The inverse proposition of $$(p \wedge \sim q)\Rightarrow r$$, is

A
$$\sim r \Rightarrow \sim p\vee q$$

B
$$\sim p\vee q \Rightarrow \sim r$$

C
$$r \Rightarrow p\wedge \sim q $$

D
none of these.

Solution

Inverse proportion of $$p \rightarrow q $$ is $$ \sim p \rightarrow \sim q$$
$$\therefore $$ inverse proportion of $$p \land \sim q \rightarrow r$$ is
$$\sim (p\ \wedge \sim q ) \rightarrow \sim r$$
$$\implies \sim p \lor q \rightarrow \sim r $$
Question 2
1 / -0

The contrapositive of $$(p \vee q)\Rightarrow r$$ is

A
$$r \Rightarrow (p \vee q)$$

B
$$\sim r \Rightarrow (p \vee q)$$

C
$$\sim r \Rightarrow \sim p \wedge \sim q$$

D
$$R \Rightarrow (q \vee r)$$

Solution

contrapositive of $$a \implies b $$ is $$ \sim b \implies \sim a$$
contrapositive of $$ p \lor q \implies r $$ is
$$\sim r \implies \sim ( p \lor q )$$
$$ \sim r \implies (\sim p \land \sim q )$$
Question 3
1 / -0

Which of the following is the inverse of the proposition "If a number is prime, then it is odd"?

A
If a number is not prime, then it is odd.

B
If a number is not a prime, then it is not odd.

C
If a number is not odd, then it is not a prime.

D
If a number is not odd, then it is a prime.

Solution

p : A number is prime
q : It is odd
We have $$p\rightarrow q$$
The inverse of $$p\rightarrow q$$ is $$\sim p\rightarrow\sim q$$
i.e.
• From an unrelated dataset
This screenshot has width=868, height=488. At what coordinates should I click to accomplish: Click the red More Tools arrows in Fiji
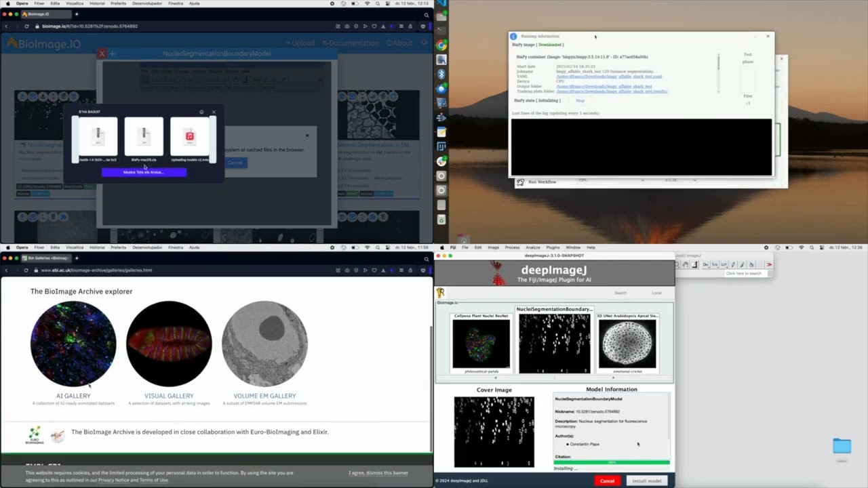pyautogui.click(x=768, y=264)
If a number is not a prime then it is not odd.
Question 4
1 / -0

If $$x = 5$$ and $$ y = 2$$ then $$x - 2y = 9$$. The contrapositive of this statement is

A
If $$x -2y \neq 9$$ then $$x \neq 5$$ or $$y \neq 2$$

B
If $$x -2y \neq 9 $$ then $$x \neq 5$$ and $$y \neq - 2$$

C
If $$x - 2y = 9$$ then $$x = 5$$ and $$y = -2$$

D
none of these.

Solution

given three statements p: $$x=5$$
q : $$y=2$$
r: $$x+2y=9$$
$$(p \land q ) \implies r $$ contrapositive of this is
$$\sim r \implies \sim (p \land q)$$
$$\therefore x+2y \ne 9 \implies x \ne 5$$ or $$ y\ne 2 $$
Question 5
1 / -0

If $$x = 5$$ and $$y = -2$$, then $$x-2y = 9$$. The contrapositive of this statement is/are

A
If $$x-2y$$ $$\neq 9$$, then $$x \neq$$ $$5$$ or $$y \neq 2$$.

B
If $$x-2y$$ $$\neq 9$$, then $$x \neq 5$$ and $$y \neq -2$$.

C
If $$x-2y = 9$$, then $$x = 5$$ and $$y = -2$$.

D
none of these.

Solution

Let $$p,q,r$$ be the three statement.
$$ p : x = 5,\>q : y = 2,\>r : x - 2y = 9$$
Here given statement is $$(p \wedge q) \rightarrow r$$ and its contrapositive is
$$\sim r \rightarrow \sim (p \wedge q)$$
i.e. $$\sim r \rightarrow (\sim p \vee \sim q)$$
i.e. If $$x - 2y \neq 9$$, then $$x \neq 5$$ or $$y \neq 2$$
Question 6
1 / -0

If $$p\rightarrow (q \vee r)$$ is false, then the truth values of $$p,q,r$$ are respectively

A
T, F, F

B
F, F, F

C
F, T, T

D
T, T, F

Solution

$$p \rightarrow q$$ is false only when $$p$$ is true and $$q$$ is false.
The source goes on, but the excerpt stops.